最初の方で、「民主党政権誕生を前にして気になるのが同党の政策である。党内の考え方は多くの点、特に外交・安保問題で統一されていない」と述べ、最後のまとめの文は、「こうして見ると、民主党の政策は本当に見えてこない。もはや自民党への反対だけではすまないのは明らかだ。政権を取ってどんな政策を実施するのか。選挙までの日々にマニフェストの発表を望むものだ」となっている。
民主党への懸念は示されているが、批判はない、と理解して誤りではないだろう。むろん、<民主党(中心)政権断固阻止>という気概は全く示されていない。
上のこととともに興味深いのは、櫻井よしこが紹介している、国家基本問題研究所理事の屋山太郎の(当時の)考え方だ。
櫻井よしこは、屋山太郎の言葉を次のように紹介している。-以下の内容に誤りまたは不備があれば櫻井よしこの文章に原因がある。そうであれば、屋山は桜井にクレームをつけられたし(といっても一年半ほど前の古い文章だが)。
①「民主党政権が誕生するとして」、重要政策に党内一致がなく、憲法改正への姿勢も不明瞭だが、「政治評論家で民主党事情に詳しい屋山太郎氏は、しかし、楽観的である」。/「大胆に安全運転、これが政権奪取時の民主党の基本でしょう。外交・安保問題についても、従来の政策から大きくはずれることはないと思います。極論に走り、国民の信を失うような選択をするはずがないのです」。
②「屋山氏は、民主党と自公の最大の違いは外交・安保問題ではなく、国内政策に表れると予測する」。/「自公政権は公務員制度改革を事実上葬りましたが、民主党は本気です。国家公務員33万人、ブロック局など地方に21万人。彼らの権益擁護のために政治が歪められ、国民の利益が失われてきました。〔一文略〕麻生政権の終焉で同法案が廃案になるのは、むしろ、歓迎すべきです。民主党が真っ当な改革をするでしょう」。
③「屋山氏はさらに強調する」。/「教育についても、民主党政権下で日教組路線が強まると心配する声があります。輿石東参議院議員会長が山梨日教組出身だから、そう思われるのでしょう。しかし、民主党の教育基本法改正案は自民党案よりまともでした。加えて、教育では首長の影響が非常に大きい。民主党政権イコール教育のねじ曲げではないと思います」。
このような予測が正鵠を射ていたかどうか、屋山太郎はもちろんだが、櫻井よしこもまた紹介者として<反省>し、屋山の見識に疑問を持つべきではなかろうか。

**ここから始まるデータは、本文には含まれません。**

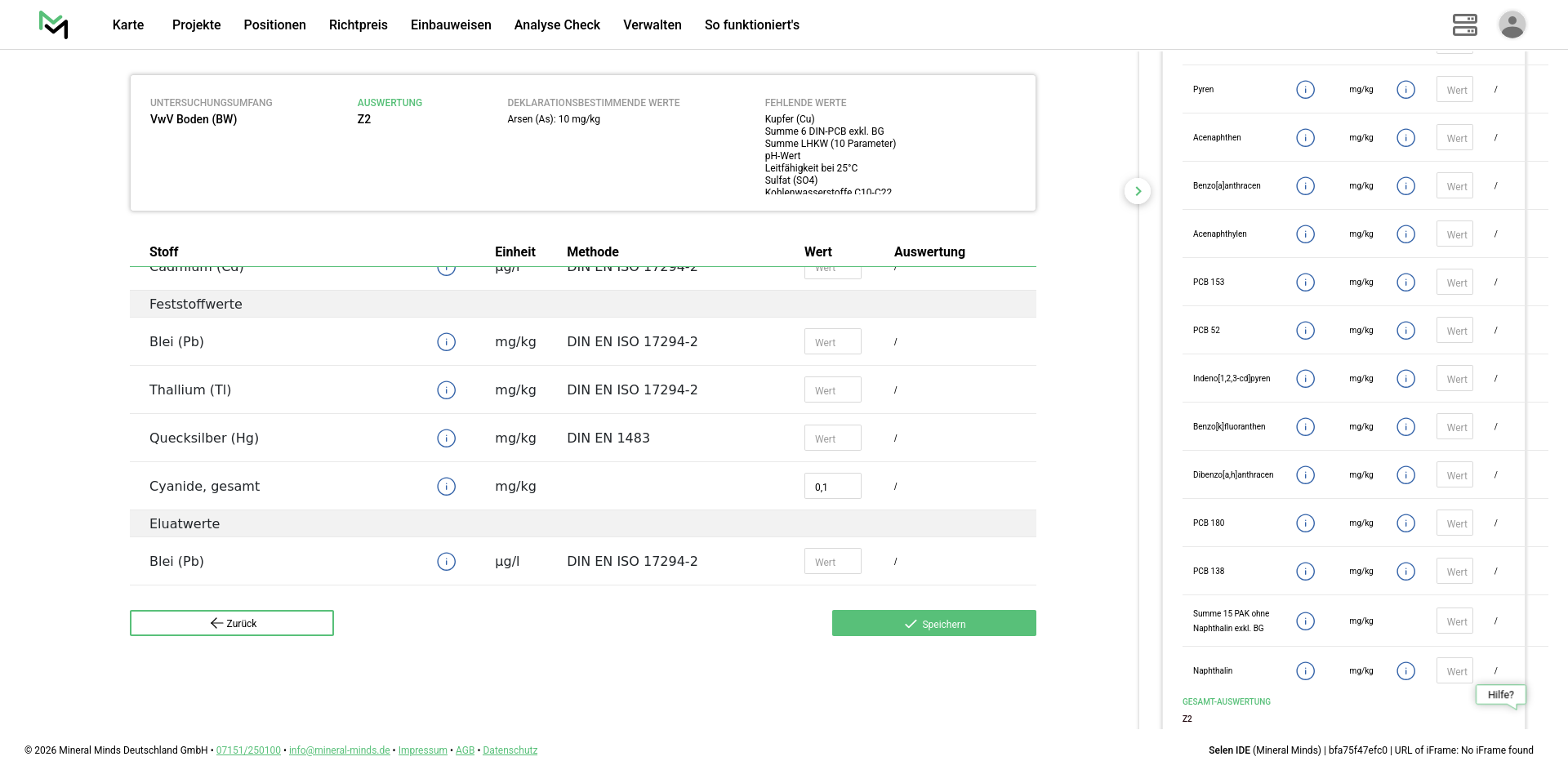Click info icon next to Naphthalin name

coord(1305,671)
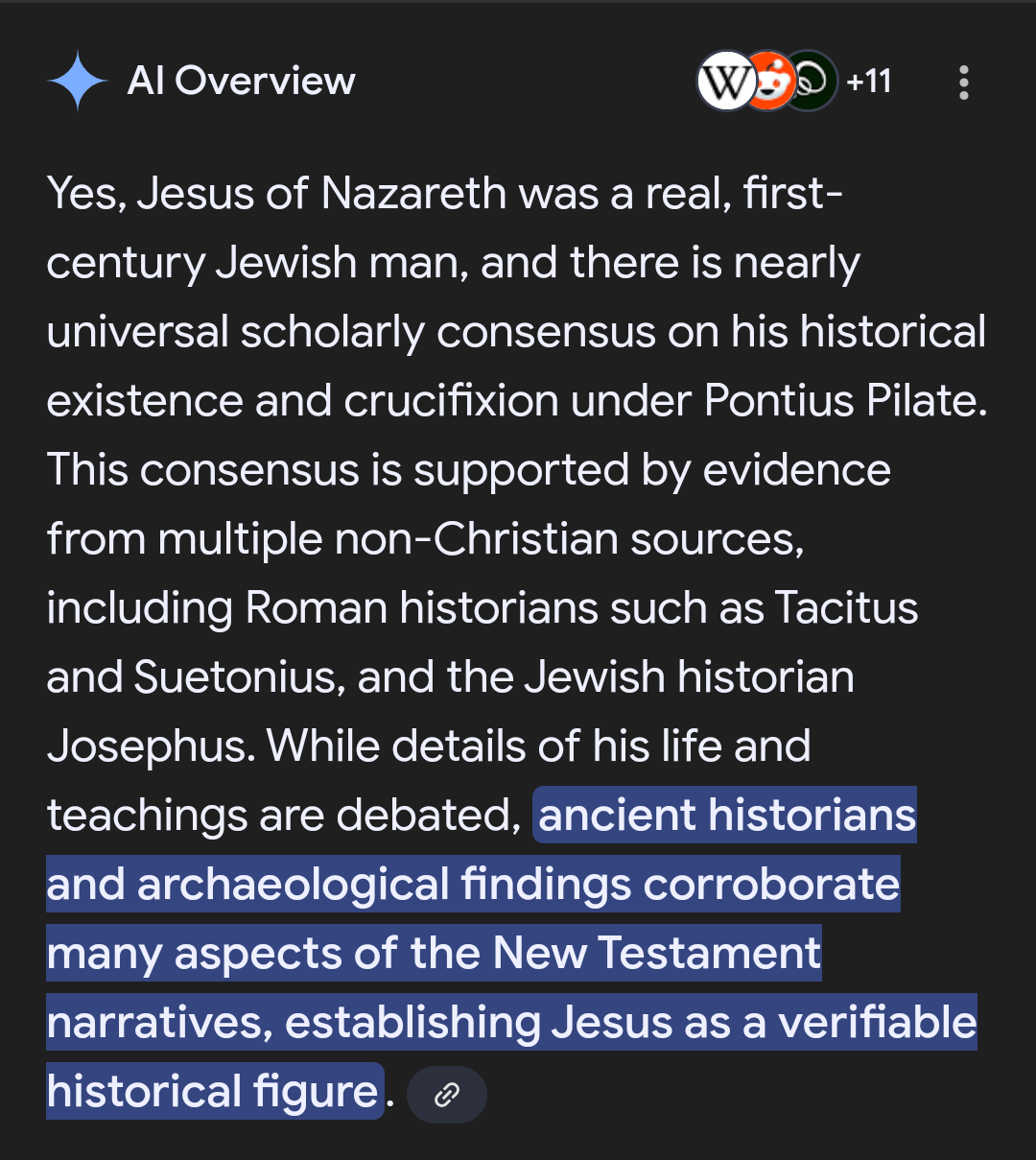Open the Reddit source icon

coord(769,82)
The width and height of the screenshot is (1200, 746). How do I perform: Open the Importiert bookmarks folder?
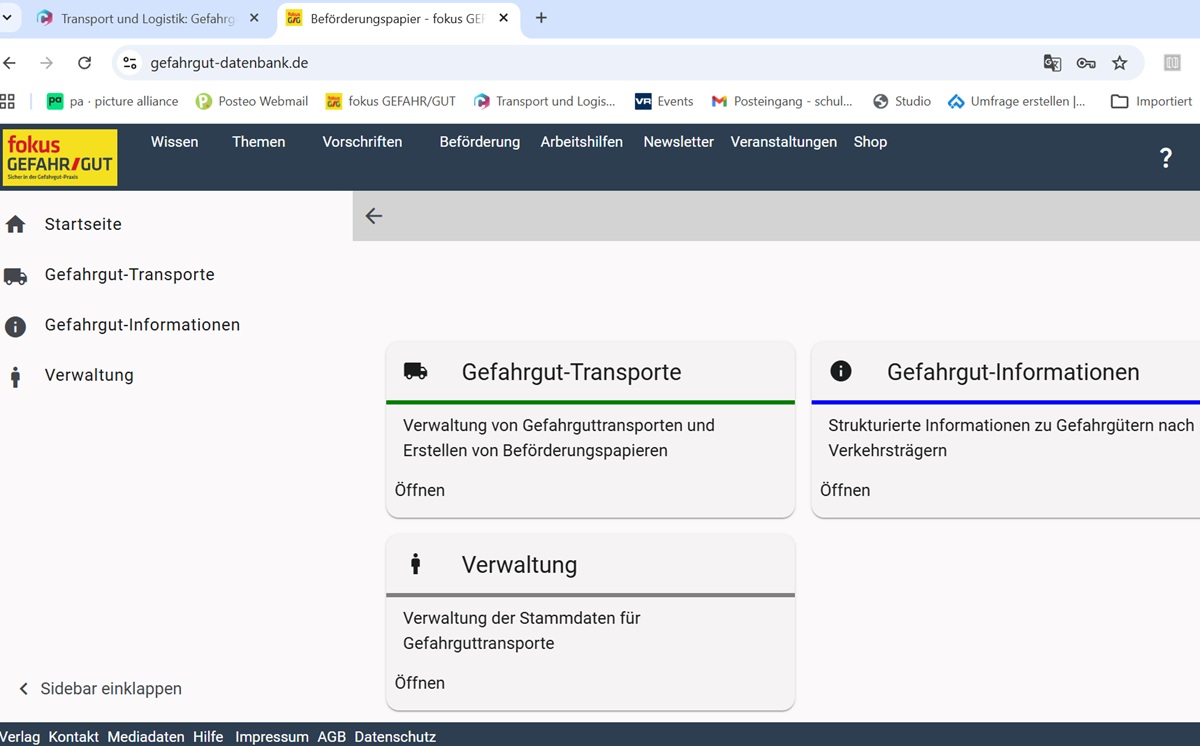click(1151, 101)
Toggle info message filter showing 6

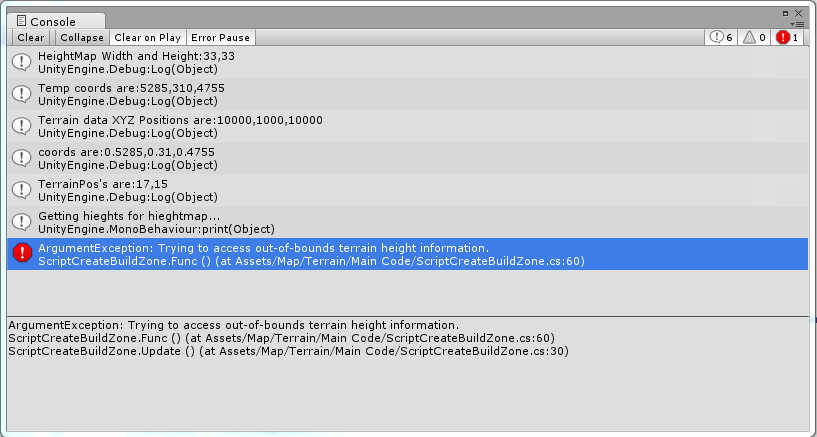tap(722, 37)
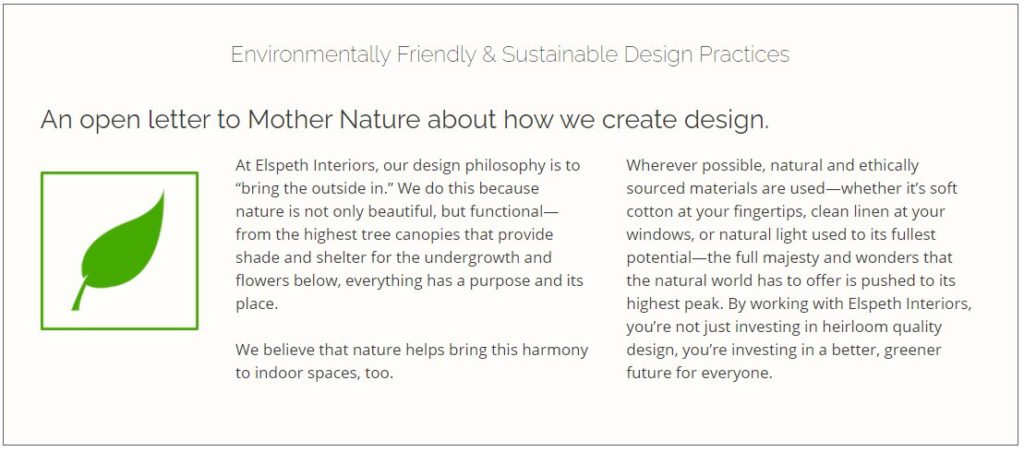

普天間基地問題、尖閣諸島問題等々、民主党政権は<外交・安保問題>について実際に「従来の政策から大きくはずれることはな」かったのか? 「公務員制度改革」なるものを民主党政権は「本気」で「真っ当に」行ったのか、あるいは行おうとしているのか(「公務員制度改革」の内容自体も問題だが)?
いちいちこの欄で取り上げていないが、屋山太郎の主な論説類はフォローしてきている。
2009年7月段階のみならず、その後も一貫して、屋山太郎は、<自民党が再び政権を手にすることはない>旨を断言しつつ、民主党を支持・擁護してきている。批判的にコメントをすることがあっても、朝日新聞とほとんど同様に、こうすれば支持(率)が高まるよ、といった<叱咤激励>がほとんどだ(最近では<仙石由人切り>を勧告?していた)。
民主党が「左翼」政権だとすると、屋山太郎もまた「左翼」論者(・「評論家」)だ。そのような者が産経新聞の「正論メンバー」なのだから、産経新聞の<品格>に傷をつけているのではないか?
もっとも、櫻田淳が産経新聞「正論メンバー」であるとももに朝日新聞の<ウェブ論座>とやらの執筆者でもあるのだから、屋山太郎は櫻田淳とともに、<産経新聞はいうほど「右翼」・「保守(・反動)」ではありませんよ。安心して読んで(購読して)下さい>というための広告塔として用いられているのかもしれない。
屋山が国家基本問題研究所の理事を務めているという不思議さ及びこの研究所自体について生じる疑問はいつか述べたので、今回は省略。